Practice it first exactly as written, then swap in your own people, places, or objects so it becomes part of your active speaking repertoire.

Tone And Delivery

The register is neutral, which makes it flexible: safe in most daily situations without sounding stiff or overly intimate.

Because this is marked beginner, you should aim to recognize it instantly and reuse it with your own names, nouns, locations, or numbers.

A good practice target is the example sentence 前面路口往左拐。 (qiánmiàn lùkǒu wǎng zuǒ guǎi.). Once that feels natural, shorten your pause and try it at conversation speed.

Practice Ideas

This phrase becomes more useful when you learn it as part of a mini-sequence. After saying it, a natural next step could be 直走 (zhí zǒu).

A second nearby phrase to review is 往右拐 (wǎng yòu guǎi), which helps you stay in the same topic instead of translating from scratch again.

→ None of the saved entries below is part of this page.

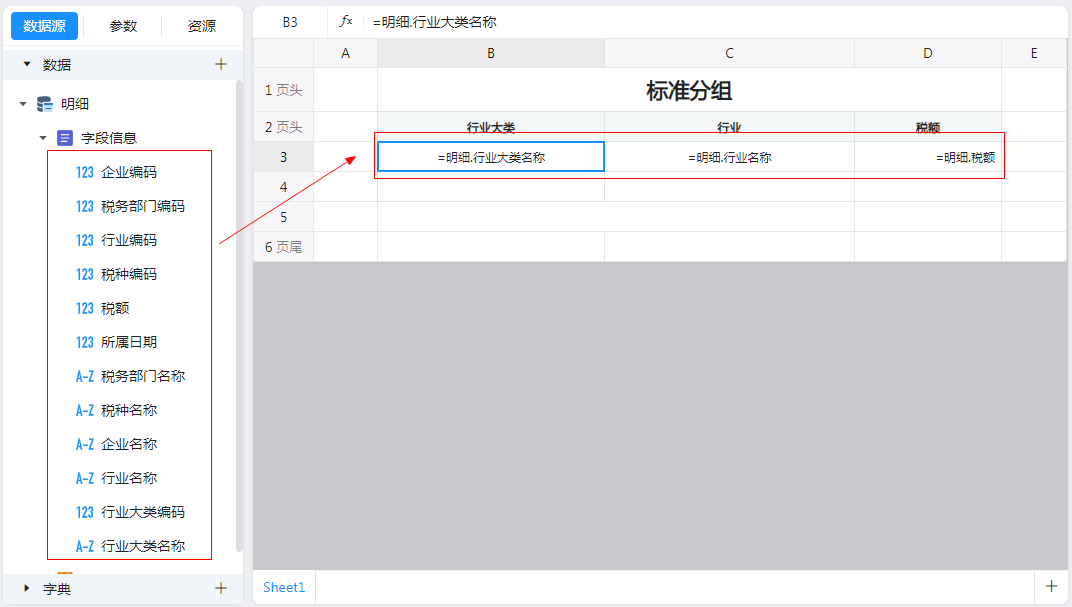Collapse the 数据 section arrow
This screenshot has width=1072, height=607.
(26, 64)
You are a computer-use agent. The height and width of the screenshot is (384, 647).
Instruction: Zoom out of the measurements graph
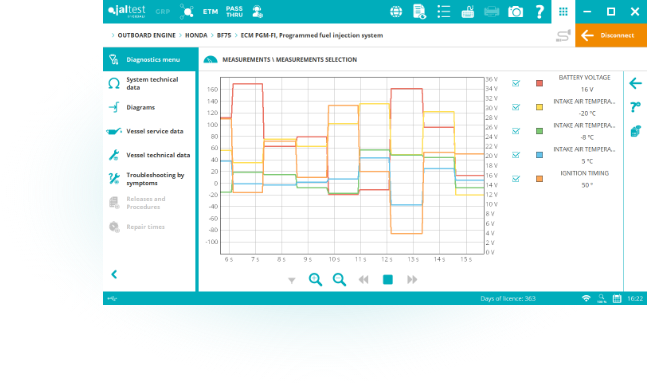click(x=339, y=279)
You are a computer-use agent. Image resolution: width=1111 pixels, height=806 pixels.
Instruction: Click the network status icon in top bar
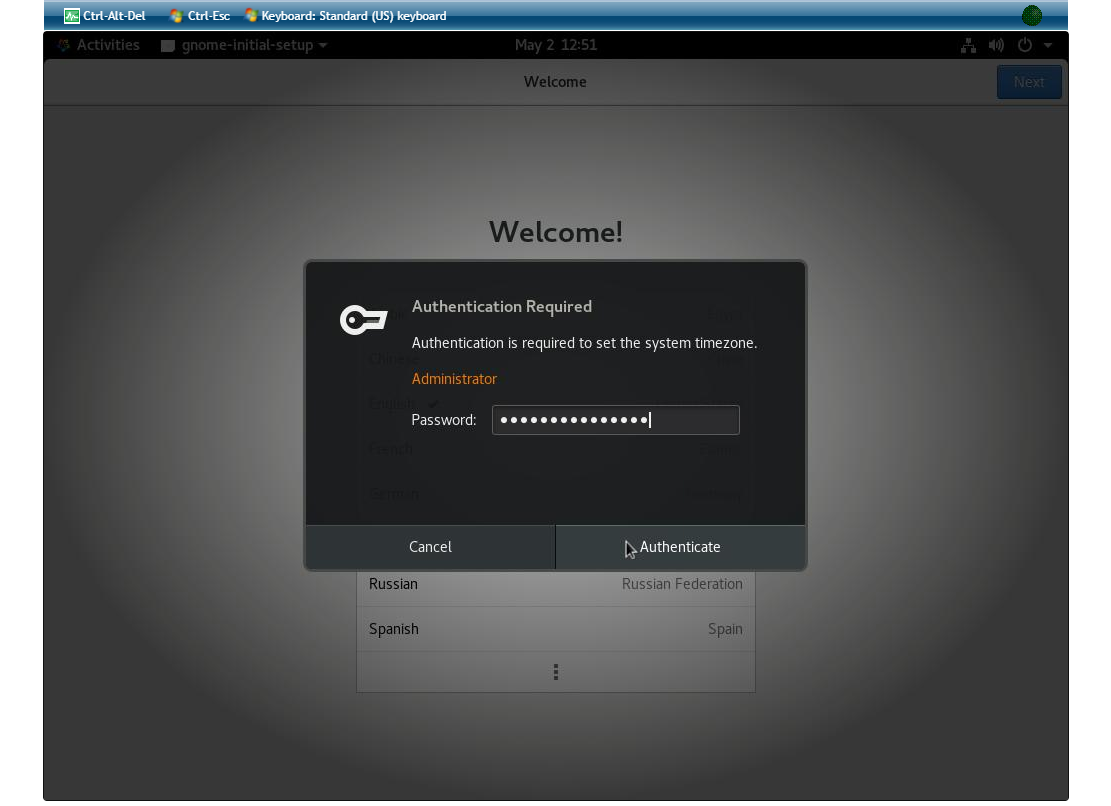tap(968, 45)
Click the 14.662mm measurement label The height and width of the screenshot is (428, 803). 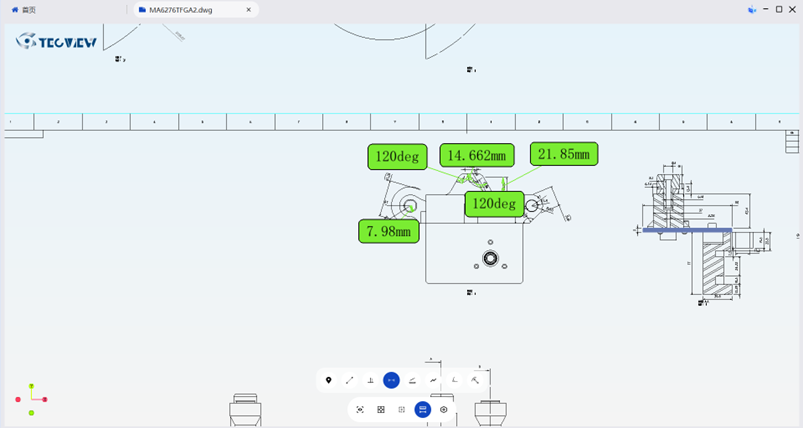point(477,155)
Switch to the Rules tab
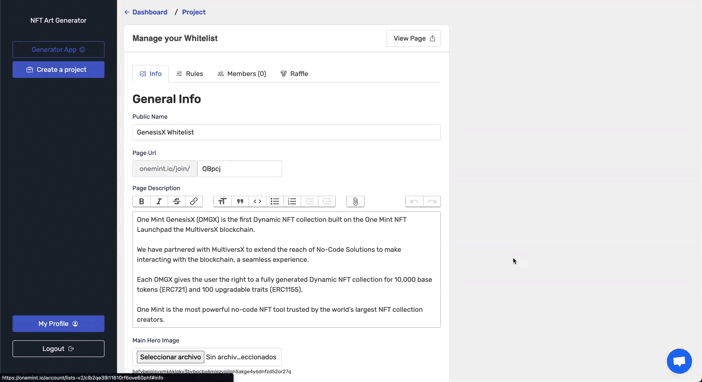Screen dimensions: 702x382 [190, 73]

  • Read the example “Turn left at the intersection ahead.” aloud, then replace one detail with your own information.
  • Pair it with “Go straight” next so your conversation does not stop after a single line.
  • Match the phrase to your tone of voice: soft for polite requests, flatter and quicker for routine daily use.
  • If you hear a slightly different version in the wild, compare the tone and context before treating it as interchangeable.

Examples

  • 前面路口往左拐。

    qiánmiàn lùkǒu wǎng zuǒ guǎi.

    Turn left at the intersection ahead.

Related

Explore more phrases on the How to say index or try the Chinese Name Generator.

Phrase FAQ

往左拐 (wǎng zuǒ guǎi).

Use it in directions situations where a neutral tone fits. Because it is tagged beginner, it is meant to be practical and reusable rather than literary or highly specialized.

Yes. Every phrase page includes pinyin with tone marks, plus example sentences so you can hear how the wording expands in real use.

A useful follow-up is 直走 (zhí zǒu) — "go straight". Studying connected phrases in small clusters makes them easier to recall in conversation.